On the second page of the creation process, choose Yes for Enable IAM DB Authentication.

To enable or disable IAM authentication for an existing DB instance or cluster

  1. Sign in to the AWS Management Console, and open the Amazon Neptune console at https://console.aws.amazon.com/neptune/home.

  2. In the navigation pane, choose Clusters.

  3. Choose the Neptune DB cluster that you want to modify, and then choose Cluster actions, and then choose Modify cluster.

  4. In the Database options section, for IAM DB Authentication, choose Enable IAM DB authorization or No (to disable), and then choose Continue.

  5. To apply the changes immediately, choose Apply immediately.

  6. Choose Modify cluster.

Creating and Using an IAM Policy for IAM Database Access

To allow an IAM user to connect to your Neptune DB cluster, you must create an IAM policy.

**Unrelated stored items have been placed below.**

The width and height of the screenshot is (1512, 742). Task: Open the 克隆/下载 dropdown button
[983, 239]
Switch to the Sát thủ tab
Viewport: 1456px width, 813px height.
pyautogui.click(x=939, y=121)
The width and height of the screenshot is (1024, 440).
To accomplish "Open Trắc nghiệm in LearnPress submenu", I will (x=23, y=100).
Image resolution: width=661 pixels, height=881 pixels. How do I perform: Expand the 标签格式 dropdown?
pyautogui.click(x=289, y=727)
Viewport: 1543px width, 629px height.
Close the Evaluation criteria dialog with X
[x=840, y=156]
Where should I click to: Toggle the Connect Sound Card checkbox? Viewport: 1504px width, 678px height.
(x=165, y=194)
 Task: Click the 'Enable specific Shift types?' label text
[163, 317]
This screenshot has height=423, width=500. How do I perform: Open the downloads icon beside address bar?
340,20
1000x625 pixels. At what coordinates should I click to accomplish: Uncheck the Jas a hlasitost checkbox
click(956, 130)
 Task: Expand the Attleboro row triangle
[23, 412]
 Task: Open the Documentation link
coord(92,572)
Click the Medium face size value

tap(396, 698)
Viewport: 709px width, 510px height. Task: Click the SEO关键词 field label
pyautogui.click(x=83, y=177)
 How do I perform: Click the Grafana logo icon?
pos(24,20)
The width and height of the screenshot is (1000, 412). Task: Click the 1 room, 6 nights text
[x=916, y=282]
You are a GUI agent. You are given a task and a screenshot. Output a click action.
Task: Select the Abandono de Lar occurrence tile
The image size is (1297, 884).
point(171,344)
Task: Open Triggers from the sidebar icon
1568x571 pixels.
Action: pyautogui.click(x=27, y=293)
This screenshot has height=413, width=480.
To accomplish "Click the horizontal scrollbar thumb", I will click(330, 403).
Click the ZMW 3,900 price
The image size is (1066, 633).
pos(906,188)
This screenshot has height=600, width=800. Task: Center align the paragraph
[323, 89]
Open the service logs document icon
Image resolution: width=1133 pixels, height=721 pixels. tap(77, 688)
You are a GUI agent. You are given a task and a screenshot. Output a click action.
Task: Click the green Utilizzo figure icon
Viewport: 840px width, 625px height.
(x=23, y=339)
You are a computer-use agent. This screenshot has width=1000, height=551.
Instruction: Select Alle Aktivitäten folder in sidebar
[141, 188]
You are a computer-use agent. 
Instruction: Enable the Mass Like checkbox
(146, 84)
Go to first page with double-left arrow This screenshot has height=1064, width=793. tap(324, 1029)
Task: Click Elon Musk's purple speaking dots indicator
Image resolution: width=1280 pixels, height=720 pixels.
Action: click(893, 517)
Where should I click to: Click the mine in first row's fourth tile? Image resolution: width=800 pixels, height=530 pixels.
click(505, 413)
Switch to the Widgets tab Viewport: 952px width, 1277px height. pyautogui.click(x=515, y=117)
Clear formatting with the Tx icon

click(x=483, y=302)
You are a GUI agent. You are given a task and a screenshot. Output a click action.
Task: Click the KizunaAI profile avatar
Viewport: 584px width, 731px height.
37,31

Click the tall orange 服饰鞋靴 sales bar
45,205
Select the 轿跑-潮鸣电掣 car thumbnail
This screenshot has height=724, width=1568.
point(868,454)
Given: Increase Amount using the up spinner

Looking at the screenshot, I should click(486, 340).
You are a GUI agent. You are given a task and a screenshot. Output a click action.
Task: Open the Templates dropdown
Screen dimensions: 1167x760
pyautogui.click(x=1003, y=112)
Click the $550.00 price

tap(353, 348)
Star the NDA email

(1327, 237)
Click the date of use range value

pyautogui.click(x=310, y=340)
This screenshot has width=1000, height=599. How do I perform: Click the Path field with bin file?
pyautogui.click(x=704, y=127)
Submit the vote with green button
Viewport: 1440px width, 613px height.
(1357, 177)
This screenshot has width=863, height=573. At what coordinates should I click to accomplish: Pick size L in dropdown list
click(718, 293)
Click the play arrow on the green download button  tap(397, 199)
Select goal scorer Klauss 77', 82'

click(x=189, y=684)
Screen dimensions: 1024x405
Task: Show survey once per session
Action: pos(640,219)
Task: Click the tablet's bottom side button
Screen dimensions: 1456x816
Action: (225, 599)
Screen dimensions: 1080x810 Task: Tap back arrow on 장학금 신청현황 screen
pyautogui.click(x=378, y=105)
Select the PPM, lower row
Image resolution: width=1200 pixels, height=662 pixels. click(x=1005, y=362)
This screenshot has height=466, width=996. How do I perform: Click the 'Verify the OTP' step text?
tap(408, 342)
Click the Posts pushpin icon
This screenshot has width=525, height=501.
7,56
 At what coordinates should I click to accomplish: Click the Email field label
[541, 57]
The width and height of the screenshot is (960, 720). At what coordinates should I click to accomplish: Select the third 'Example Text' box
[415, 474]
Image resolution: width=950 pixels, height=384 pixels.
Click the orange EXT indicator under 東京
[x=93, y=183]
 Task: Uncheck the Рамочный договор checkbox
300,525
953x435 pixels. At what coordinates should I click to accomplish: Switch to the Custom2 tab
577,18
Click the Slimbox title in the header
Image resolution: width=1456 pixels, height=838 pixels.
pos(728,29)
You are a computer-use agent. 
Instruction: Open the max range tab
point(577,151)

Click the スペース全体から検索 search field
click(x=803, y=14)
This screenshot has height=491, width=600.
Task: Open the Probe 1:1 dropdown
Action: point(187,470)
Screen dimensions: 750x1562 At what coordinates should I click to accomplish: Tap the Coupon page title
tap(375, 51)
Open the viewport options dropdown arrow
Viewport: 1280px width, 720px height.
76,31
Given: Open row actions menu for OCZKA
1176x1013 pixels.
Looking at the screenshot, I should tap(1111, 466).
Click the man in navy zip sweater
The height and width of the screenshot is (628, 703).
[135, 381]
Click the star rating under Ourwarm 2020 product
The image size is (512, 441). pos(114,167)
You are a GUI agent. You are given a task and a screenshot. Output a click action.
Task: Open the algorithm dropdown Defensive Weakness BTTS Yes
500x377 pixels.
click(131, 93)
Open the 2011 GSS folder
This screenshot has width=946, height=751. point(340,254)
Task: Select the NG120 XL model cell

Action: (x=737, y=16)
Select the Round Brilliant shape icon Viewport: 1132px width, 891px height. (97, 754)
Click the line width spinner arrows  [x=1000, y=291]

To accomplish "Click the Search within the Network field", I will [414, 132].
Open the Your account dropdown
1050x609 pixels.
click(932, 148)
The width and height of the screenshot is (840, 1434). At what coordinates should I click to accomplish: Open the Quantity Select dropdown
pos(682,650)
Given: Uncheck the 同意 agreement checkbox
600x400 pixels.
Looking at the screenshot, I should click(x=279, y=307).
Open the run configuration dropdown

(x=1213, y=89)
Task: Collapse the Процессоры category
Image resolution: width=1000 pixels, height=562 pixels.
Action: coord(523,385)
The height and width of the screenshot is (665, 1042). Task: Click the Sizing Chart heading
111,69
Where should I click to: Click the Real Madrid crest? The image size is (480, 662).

After that, you attach the policy to an IAM user or role. For information on attaching a policy to a role, see Adding and Removing IAM Policies in the IAM documentation.

Note

The IAM policy, IAM user, and Neptune DB cluster must be in the same account. Cross-account access is not supported.

The following example policy allows an IAM user to connect to Neptune DB cluster using IAM database authentication.

Important

The neptune-db ARN for the IAM authorization Resource is not the same as the ARN assigned to the cluster on creation. You must construct the ARN as shown after the example.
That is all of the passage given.